- [Text under study]

'''

Samos 4 was an American reconnaissance satellite which was lost in a launch failure in 1961. It was a film-return reconnaissance spacecraft, meaning that it returned images in a film capsule at the end of its mission. It was operated as part of the Samos programme. Samos 4 was the first of three Samos-E5 spacecraft to be launched; Samos-E5 satellites were based on an Agena-B, and carried a camera with a focal length of 1.67 m, and a resolution of 1.5 m.

'''

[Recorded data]
'''

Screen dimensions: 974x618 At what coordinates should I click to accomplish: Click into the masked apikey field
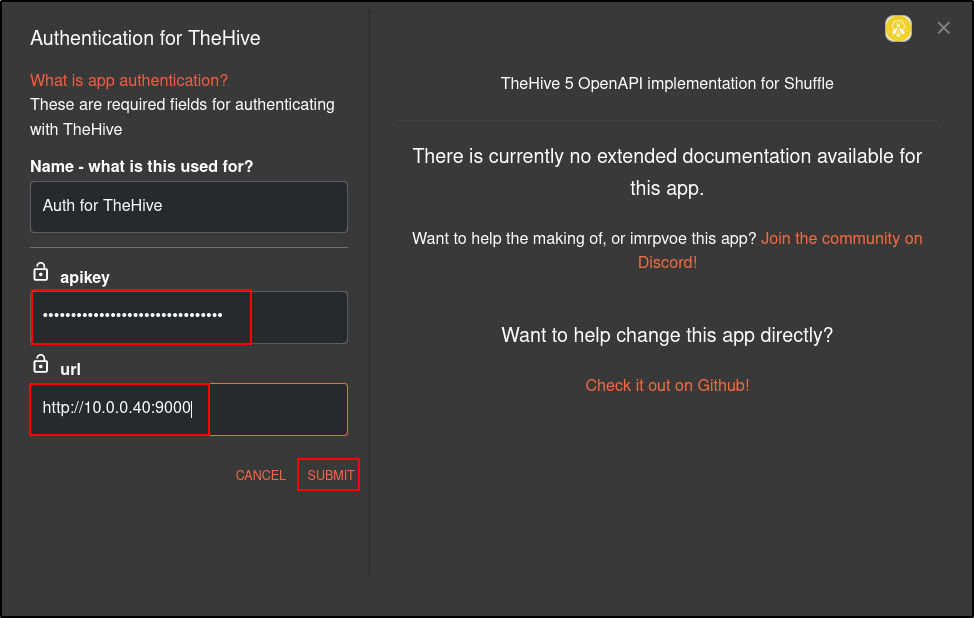tap(189, 317)
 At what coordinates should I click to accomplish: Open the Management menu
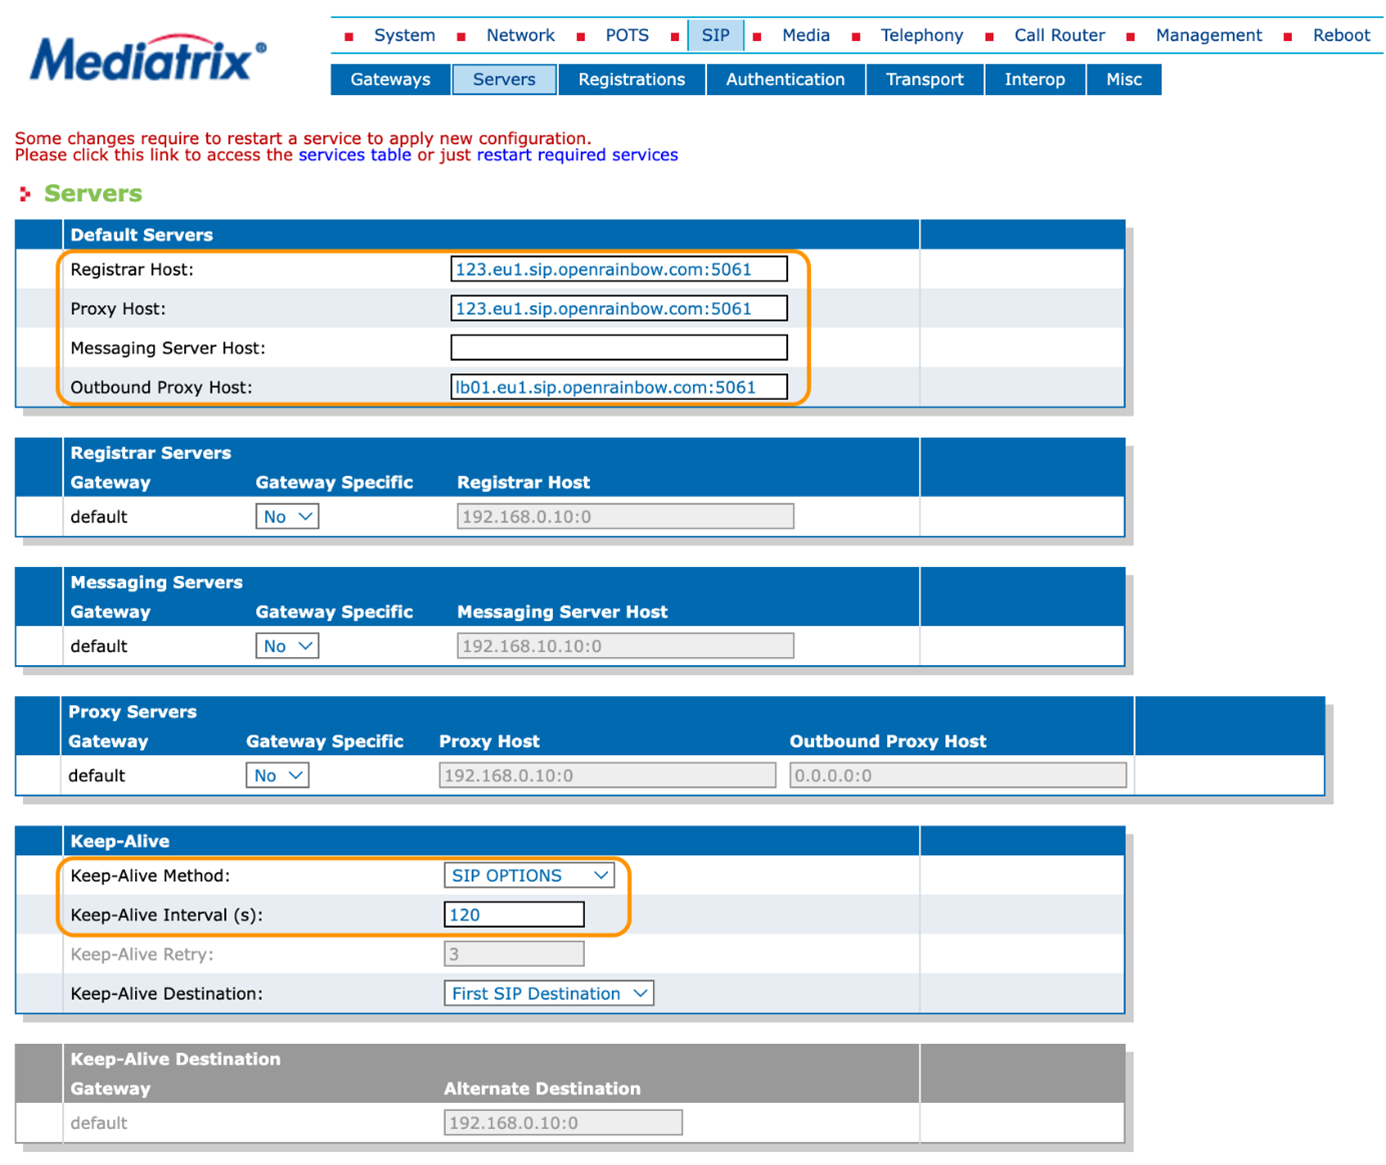(1208, 35)
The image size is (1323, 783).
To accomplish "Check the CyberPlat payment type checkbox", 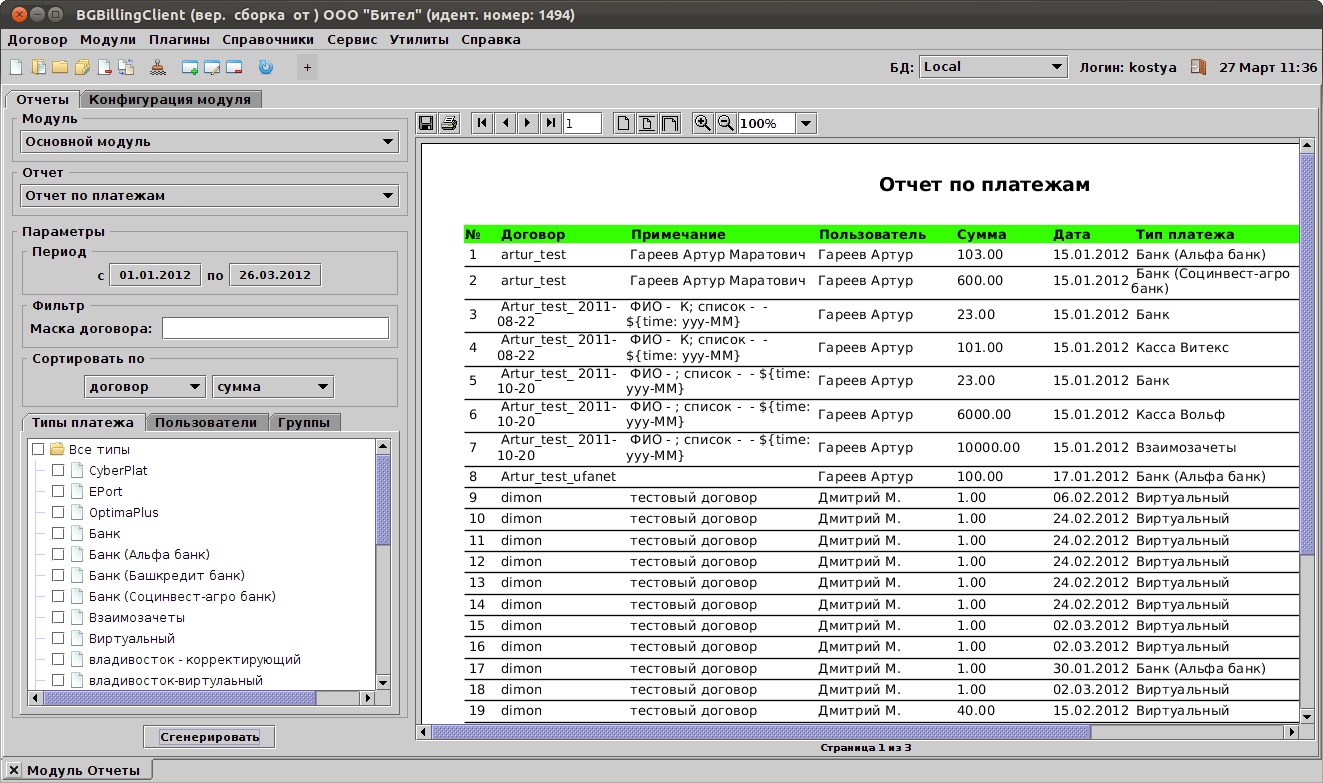I will tap(58, 470).

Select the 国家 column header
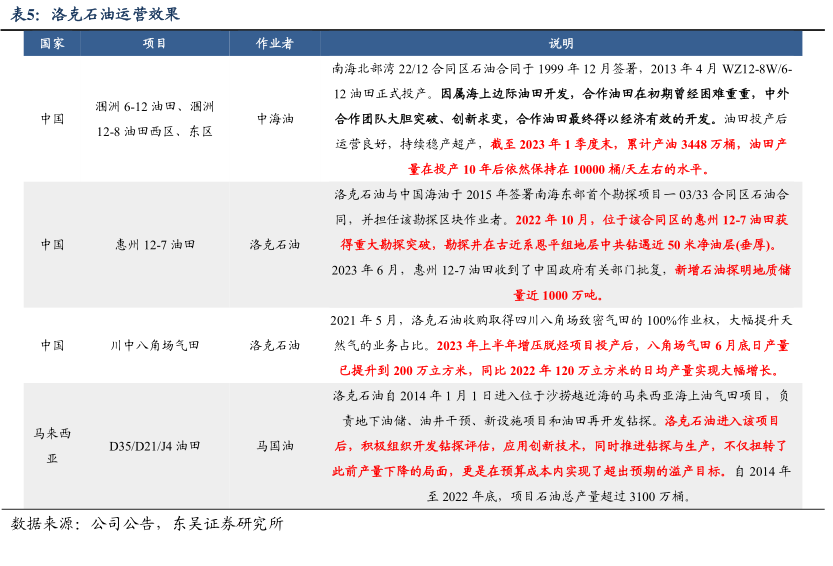click(52, 44)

'''

- [Exercise description]
Continue the passage about the Samos 4 reconnaissance satellite, starting after its final sentence.

- [Task response]
The launch of Samos 4 occurred at 20:45:47 UTC on 22 November 1961. An Atlas LV-3A Agena-B rocket was used, flying from Launch Complex 1-1 at the Point Arguello Naval Air Station. Four minutes and four seconds into the flight, the rocket's first stage attitude control system malfunctioned, and control over the rocket's pitch was lost. The rest of the flight proceeded nominally, but, by the time the second stage ignited, it had pitched up by 160 degrees and was hence facing in the wrong direction. Its three-minute-41-second burn reduced the vehicle's velocity instead of increasing it, and as a result the satellite failed to achieve orbit. Samos 4 was to have operated in a Sun-synchronous low Earth orbit. It was designed to operate for between 15 and 30 days.